• **EXERCISE GOAL**:
Copy out everything in the records from the line containing "Screen dimensions: 1013x747" down to the line containing "tap(318, 242)", both included, word for word.

### TASK INPUT ###

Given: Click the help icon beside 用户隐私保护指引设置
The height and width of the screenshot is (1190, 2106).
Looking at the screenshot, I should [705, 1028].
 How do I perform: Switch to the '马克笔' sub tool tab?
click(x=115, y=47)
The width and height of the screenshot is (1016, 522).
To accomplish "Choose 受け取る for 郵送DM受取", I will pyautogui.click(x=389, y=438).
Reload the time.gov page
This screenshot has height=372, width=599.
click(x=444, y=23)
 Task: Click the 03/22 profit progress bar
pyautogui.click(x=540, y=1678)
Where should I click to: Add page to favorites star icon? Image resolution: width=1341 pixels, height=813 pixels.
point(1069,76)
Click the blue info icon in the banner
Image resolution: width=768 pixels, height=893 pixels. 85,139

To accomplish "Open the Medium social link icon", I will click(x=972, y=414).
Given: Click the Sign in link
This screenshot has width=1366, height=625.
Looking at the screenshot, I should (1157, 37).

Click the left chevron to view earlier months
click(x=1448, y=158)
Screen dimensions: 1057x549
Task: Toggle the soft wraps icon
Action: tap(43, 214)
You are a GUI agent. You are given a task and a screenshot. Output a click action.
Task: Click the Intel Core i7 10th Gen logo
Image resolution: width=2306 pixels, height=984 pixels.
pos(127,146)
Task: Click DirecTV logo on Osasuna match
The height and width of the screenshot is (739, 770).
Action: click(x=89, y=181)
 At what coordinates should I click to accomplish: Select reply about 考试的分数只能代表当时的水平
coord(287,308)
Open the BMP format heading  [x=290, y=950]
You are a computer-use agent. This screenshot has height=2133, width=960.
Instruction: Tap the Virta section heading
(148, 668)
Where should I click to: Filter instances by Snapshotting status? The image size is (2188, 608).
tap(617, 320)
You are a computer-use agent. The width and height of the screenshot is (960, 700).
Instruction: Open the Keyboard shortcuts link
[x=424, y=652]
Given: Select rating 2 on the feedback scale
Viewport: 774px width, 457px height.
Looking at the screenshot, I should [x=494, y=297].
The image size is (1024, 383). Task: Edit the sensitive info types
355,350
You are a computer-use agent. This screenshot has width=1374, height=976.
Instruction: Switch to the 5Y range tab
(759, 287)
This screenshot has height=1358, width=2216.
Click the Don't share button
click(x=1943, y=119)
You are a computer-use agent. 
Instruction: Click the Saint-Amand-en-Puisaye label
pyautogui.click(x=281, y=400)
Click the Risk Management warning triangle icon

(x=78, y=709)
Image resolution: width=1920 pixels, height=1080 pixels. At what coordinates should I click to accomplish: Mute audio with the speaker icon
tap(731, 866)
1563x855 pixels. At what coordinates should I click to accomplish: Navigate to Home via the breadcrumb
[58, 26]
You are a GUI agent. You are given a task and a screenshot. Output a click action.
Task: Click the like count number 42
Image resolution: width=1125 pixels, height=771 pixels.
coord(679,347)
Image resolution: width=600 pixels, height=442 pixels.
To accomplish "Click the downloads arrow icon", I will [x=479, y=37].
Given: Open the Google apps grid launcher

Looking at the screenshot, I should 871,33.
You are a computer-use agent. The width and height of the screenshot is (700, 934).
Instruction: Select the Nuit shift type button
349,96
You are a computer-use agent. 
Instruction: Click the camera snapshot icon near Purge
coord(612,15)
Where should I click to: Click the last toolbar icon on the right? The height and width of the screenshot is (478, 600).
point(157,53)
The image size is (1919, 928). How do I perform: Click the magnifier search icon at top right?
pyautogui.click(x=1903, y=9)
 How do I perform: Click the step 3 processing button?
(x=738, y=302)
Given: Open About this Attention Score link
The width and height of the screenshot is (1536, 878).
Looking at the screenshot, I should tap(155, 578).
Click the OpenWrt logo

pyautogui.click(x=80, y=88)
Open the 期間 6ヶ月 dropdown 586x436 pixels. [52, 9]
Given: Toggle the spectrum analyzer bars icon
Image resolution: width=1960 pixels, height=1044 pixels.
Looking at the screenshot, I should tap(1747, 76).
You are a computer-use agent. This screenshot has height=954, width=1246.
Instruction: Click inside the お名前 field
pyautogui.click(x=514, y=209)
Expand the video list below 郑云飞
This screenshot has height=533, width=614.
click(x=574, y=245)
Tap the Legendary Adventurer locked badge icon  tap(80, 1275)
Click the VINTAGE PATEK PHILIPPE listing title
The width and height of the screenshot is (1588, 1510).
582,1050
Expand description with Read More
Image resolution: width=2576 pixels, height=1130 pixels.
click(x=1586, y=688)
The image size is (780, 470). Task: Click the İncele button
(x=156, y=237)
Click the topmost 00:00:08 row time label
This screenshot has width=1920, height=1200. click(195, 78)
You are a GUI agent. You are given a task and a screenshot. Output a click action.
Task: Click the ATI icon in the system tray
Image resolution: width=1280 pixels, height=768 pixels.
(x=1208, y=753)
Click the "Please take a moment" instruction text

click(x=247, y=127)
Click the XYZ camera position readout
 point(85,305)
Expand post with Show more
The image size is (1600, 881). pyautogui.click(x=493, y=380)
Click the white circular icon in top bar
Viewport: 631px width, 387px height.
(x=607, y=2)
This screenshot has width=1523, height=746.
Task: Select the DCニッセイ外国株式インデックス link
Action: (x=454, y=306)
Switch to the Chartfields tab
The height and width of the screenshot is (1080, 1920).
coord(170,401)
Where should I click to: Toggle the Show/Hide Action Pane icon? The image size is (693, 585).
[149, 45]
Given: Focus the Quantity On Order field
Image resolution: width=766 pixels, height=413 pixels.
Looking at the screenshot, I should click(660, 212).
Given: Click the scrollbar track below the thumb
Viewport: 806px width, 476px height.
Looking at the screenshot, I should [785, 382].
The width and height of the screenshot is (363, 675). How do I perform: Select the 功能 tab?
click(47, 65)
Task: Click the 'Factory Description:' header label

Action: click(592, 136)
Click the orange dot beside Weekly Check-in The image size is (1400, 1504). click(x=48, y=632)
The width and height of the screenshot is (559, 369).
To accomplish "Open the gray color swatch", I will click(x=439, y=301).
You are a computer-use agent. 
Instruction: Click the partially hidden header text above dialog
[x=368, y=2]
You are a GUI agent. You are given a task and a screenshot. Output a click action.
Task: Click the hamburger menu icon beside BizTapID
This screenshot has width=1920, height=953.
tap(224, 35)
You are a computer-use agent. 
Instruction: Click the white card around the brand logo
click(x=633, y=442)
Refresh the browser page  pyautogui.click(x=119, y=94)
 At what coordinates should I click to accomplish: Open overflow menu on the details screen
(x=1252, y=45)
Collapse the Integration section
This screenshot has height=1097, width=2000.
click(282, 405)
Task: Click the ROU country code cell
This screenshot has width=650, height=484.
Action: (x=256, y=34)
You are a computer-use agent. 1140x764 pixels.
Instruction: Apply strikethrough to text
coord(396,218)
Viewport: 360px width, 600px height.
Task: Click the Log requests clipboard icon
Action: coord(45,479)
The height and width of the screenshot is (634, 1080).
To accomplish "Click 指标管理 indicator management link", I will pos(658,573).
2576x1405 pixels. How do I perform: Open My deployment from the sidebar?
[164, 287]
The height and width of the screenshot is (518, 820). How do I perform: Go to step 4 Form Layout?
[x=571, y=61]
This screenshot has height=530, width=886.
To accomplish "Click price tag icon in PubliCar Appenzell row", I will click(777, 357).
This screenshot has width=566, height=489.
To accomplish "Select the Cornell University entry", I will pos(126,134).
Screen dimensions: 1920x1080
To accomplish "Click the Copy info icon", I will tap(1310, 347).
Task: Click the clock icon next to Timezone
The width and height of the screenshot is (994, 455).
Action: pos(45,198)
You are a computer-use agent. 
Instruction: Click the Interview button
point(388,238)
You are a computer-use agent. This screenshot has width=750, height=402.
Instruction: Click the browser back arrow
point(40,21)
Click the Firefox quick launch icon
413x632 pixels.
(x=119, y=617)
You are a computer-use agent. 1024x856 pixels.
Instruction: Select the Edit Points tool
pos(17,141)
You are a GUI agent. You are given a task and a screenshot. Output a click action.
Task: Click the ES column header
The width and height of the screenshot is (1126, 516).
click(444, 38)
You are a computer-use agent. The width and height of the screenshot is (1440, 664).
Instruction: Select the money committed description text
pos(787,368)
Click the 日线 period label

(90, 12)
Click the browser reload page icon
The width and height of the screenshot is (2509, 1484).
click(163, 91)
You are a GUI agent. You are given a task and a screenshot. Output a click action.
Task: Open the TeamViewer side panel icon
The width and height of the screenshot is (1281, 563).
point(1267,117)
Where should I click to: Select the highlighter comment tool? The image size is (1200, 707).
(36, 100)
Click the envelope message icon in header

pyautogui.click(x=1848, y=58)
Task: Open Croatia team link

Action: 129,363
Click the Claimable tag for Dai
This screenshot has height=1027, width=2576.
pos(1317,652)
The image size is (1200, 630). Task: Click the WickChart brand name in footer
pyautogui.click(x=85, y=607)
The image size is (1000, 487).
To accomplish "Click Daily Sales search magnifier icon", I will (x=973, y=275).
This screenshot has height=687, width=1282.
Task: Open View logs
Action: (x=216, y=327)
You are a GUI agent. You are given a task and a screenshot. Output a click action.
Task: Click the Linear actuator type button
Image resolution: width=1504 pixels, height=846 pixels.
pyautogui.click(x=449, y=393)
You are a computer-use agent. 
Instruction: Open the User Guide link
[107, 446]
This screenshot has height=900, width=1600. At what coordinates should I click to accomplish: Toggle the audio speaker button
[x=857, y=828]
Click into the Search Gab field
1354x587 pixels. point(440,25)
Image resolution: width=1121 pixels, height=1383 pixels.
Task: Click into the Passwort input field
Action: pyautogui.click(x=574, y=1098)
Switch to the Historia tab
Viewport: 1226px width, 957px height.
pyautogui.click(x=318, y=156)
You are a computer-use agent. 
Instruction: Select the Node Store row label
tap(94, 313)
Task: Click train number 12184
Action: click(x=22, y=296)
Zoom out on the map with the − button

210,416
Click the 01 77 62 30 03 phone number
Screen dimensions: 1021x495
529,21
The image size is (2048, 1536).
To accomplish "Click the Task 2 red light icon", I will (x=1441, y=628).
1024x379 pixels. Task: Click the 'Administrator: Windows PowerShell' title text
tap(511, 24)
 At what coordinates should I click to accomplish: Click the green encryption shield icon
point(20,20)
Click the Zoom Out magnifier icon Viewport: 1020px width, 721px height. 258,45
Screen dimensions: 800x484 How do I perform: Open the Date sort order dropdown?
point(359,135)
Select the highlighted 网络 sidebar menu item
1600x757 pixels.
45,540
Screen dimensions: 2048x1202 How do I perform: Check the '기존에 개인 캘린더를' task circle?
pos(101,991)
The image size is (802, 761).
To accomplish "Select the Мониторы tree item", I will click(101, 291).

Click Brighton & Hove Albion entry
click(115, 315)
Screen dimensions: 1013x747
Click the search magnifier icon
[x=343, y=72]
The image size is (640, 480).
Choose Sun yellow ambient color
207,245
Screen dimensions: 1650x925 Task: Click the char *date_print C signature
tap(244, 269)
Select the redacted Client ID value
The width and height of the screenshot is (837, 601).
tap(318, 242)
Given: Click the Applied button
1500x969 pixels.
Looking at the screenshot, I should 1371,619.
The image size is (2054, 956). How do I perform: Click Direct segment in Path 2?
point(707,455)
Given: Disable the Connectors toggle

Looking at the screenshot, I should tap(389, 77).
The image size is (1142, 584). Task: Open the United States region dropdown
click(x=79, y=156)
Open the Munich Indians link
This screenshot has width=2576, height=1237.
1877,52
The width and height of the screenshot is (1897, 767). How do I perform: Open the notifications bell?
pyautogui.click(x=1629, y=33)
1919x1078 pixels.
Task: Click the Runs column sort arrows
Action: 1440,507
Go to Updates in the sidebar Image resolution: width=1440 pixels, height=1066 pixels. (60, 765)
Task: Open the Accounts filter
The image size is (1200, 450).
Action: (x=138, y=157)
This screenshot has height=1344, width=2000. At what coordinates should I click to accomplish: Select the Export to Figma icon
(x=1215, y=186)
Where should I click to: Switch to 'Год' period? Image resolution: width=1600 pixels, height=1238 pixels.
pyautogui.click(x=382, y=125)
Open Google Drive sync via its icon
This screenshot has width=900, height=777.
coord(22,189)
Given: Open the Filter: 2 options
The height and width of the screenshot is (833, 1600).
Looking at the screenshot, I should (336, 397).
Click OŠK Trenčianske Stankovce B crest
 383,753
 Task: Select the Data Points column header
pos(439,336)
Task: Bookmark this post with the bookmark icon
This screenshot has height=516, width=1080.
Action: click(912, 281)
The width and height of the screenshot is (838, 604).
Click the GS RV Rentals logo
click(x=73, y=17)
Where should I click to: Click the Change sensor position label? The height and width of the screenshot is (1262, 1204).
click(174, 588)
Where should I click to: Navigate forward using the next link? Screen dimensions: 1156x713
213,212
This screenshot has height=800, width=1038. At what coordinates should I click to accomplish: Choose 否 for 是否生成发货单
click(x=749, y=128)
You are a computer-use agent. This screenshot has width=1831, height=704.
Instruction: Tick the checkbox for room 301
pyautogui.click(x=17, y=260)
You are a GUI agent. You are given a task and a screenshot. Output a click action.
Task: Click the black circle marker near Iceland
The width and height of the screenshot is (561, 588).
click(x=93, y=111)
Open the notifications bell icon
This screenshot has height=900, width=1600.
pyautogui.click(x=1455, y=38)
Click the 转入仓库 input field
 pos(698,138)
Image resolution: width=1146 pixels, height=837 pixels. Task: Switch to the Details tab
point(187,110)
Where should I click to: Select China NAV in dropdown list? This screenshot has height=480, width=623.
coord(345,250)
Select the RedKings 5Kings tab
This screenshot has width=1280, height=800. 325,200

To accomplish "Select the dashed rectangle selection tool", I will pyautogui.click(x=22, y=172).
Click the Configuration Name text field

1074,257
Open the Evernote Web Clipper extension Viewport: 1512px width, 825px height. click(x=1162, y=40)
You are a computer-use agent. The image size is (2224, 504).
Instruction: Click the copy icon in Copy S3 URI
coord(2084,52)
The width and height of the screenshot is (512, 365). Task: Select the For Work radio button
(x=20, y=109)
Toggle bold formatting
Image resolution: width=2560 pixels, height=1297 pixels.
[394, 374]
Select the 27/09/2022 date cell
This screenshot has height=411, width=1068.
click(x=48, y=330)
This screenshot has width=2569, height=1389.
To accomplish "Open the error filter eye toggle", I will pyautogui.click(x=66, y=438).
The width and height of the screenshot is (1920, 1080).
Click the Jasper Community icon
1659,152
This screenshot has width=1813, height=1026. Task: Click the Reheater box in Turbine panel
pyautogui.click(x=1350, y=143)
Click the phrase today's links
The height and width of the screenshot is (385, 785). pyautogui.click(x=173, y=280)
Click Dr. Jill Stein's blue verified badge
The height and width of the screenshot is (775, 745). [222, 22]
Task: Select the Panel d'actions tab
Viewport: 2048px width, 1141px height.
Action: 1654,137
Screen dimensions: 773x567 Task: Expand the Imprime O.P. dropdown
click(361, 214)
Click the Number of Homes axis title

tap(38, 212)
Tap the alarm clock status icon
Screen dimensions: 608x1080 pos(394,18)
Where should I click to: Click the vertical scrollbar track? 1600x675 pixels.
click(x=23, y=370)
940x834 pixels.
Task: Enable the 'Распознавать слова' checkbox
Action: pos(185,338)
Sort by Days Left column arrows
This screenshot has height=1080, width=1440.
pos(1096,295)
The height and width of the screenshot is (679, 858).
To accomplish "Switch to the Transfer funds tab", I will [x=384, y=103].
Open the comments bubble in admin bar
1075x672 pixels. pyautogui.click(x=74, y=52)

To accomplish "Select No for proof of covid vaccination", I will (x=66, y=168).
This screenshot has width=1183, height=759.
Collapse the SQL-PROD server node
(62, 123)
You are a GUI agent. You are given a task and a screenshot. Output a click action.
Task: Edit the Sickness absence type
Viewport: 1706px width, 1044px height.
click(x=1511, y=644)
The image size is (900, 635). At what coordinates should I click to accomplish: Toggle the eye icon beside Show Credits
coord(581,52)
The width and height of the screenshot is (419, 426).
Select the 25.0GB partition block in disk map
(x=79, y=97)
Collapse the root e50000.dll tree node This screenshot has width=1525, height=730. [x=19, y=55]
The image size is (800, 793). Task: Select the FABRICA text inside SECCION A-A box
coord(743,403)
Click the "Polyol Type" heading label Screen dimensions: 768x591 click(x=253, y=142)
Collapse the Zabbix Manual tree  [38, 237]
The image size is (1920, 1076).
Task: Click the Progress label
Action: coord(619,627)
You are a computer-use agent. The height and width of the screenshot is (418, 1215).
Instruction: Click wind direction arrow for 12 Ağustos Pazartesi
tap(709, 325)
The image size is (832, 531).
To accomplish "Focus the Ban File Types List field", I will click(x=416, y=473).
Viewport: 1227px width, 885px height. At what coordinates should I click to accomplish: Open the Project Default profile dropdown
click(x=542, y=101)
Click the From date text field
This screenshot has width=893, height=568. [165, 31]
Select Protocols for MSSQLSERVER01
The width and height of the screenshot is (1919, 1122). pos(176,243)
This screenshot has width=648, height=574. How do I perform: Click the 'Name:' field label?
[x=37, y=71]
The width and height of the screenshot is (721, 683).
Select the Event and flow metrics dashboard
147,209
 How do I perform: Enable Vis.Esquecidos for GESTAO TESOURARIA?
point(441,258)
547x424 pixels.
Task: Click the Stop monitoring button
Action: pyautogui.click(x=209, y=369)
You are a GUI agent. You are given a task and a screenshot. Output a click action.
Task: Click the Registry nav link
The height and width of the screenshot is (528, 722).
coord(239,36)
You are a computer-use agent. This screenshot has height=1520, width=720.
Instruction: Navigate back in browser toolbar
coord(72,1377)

###

• **COMPLETED EXERCISE**:
Screen dimensions: 1013x747
Click the search magnifier icon
[x=343, y=72]
The image size is (640, 480).
Choose Sun yellow ambient color
207,245
Screen dimensions: 1650x925 Task: Click the char *date_print C signature
tap(244, 269)
Select the redacted Client ID value
The width and height of the screenshot is (837, 601).
tap(318, 242)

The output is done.